If you are looking to grow your business, you are likely looking for ways to build up your cash reserves. Small businesses need significant cash reserves to grow, but unfortunately, in today’s business climate, business owners have trouble growing their reserves. To alleviate this problem many small business owners turn to others for financing. Two popular ways for small business owners to gain access to money include financing through equity, as well as financing through factoring. Below we will explain each of these financing methods.

Equity Financing Defined

Equity financing is defined as raising cash through selling shares of a business to investors. Equity financing is much different than debt financing where you receive funding that must be paid back over a period of time, usually with interest. Equity financing involves investors putting money into a business where they become owners of that business. Most equity investors will expect a return on their investment within 3-5 years.

For small business owners, the typical source of equity financing is that of friends or family. Business owners will typically pay their friends or family back once a business is off the ground, which could typically take a few years.

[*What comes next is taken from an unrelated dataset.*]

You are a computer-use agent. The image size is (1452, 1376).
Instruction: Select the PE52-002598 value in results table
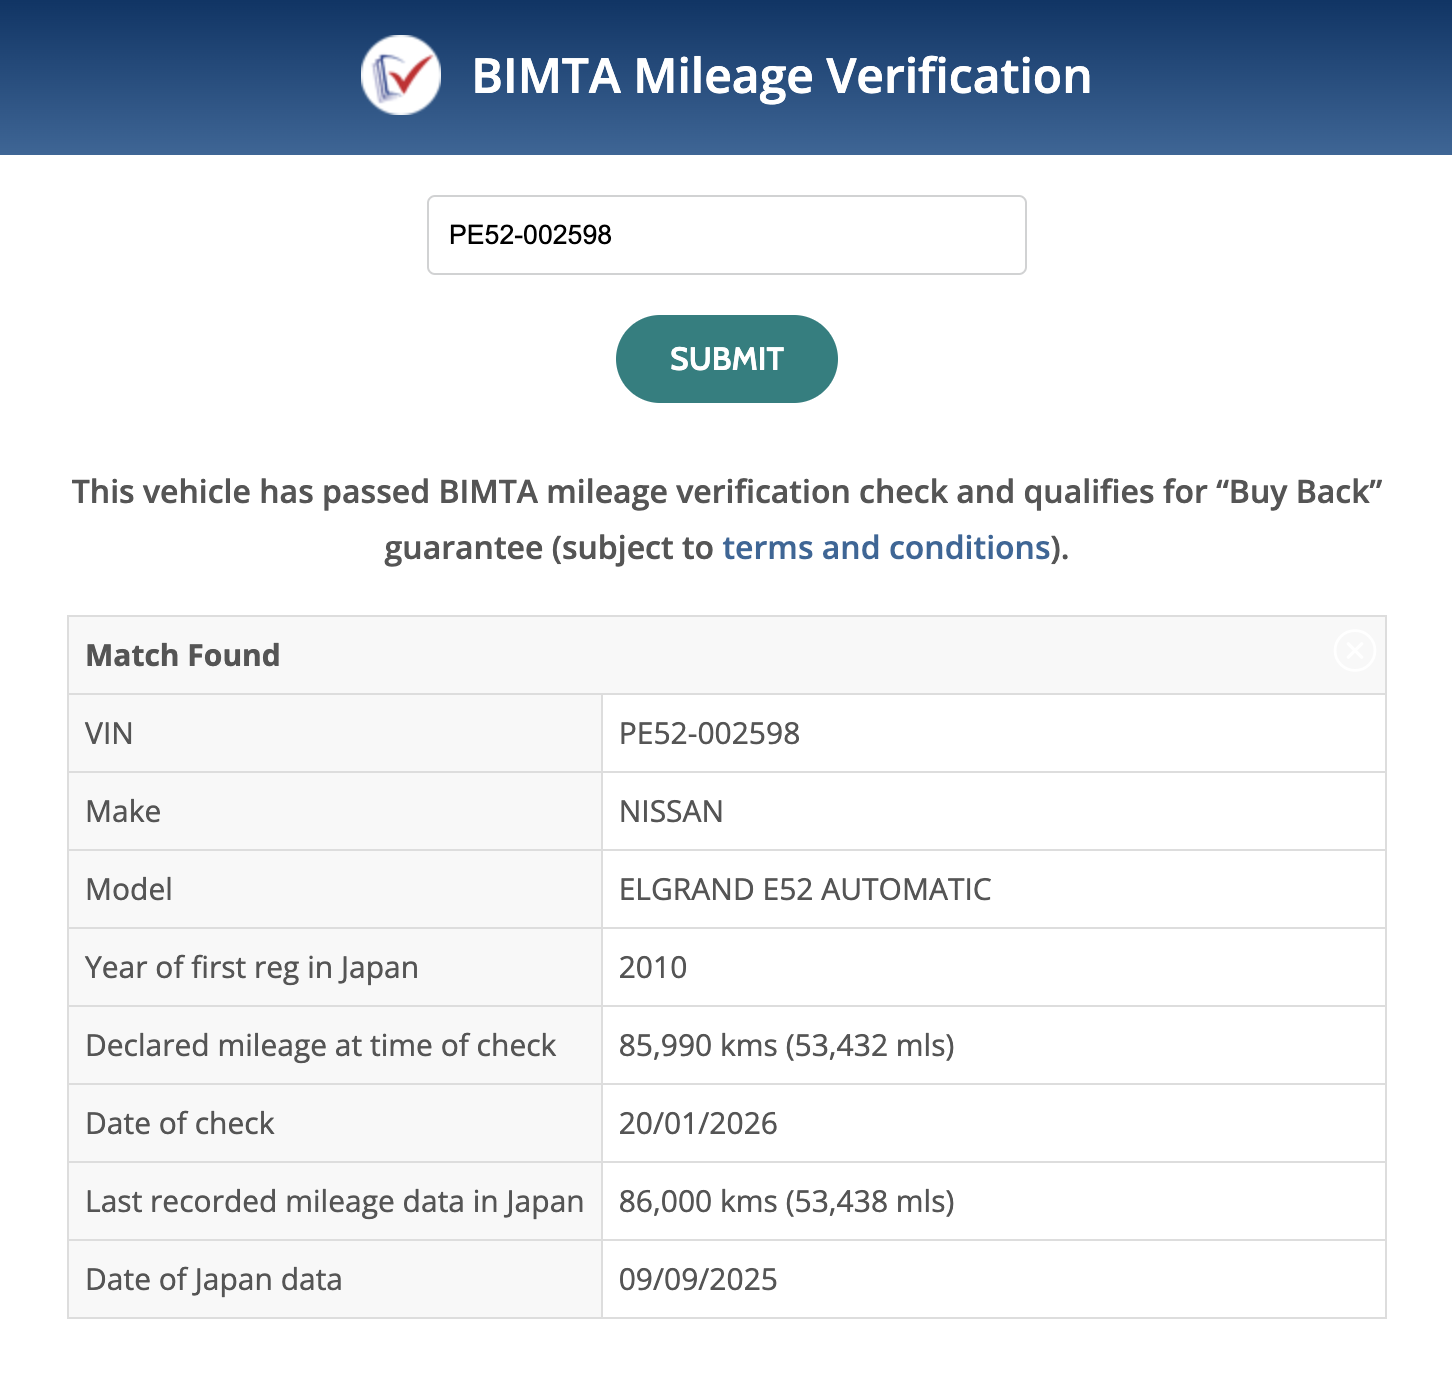(709, 733)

For larger businesses, venture capitalists and angel investors sometimes will invest in companies. Angel investors use their own money when investing, typically during the startup phase of a business.

Venture capitalists often invest in businesses in the early stages of growth and are often looking to invest much larger amounts of money into growing businesses. Venture capital is typically not private, like angel investments.

The obvious downside to equity financing is that you are giving up a portion of your business to potential investors.

Invoice Factoring Explained

Invoice factoring, on the other hand, is a much different type of financing. With invoice factoring small businesses are able to obtain financing based on the amount of money that they are owed from their customers or clients. This allows companies to bridge the gap, which is typically difficult for small businesses that have not had a chance to build up much cash reserves.

With accounts receivable factoring, business owners do not have to worry about giving up any equity related to their business. Typically, factoring financing is given based on the amount of accounts receivable that a business has at any given time. Usually 70% – 90% of the invoiced amount is given to the business owner initially. When the final bill is paid, the balance of the invoice is paid to the business owner, less the factoring fee.

One of the primary benefits of factoring is the speed with which small businesses are able to obtain funding. Typically a business can have funding in hand within 24-48 hours, which is much quicker than equity financing arrangements.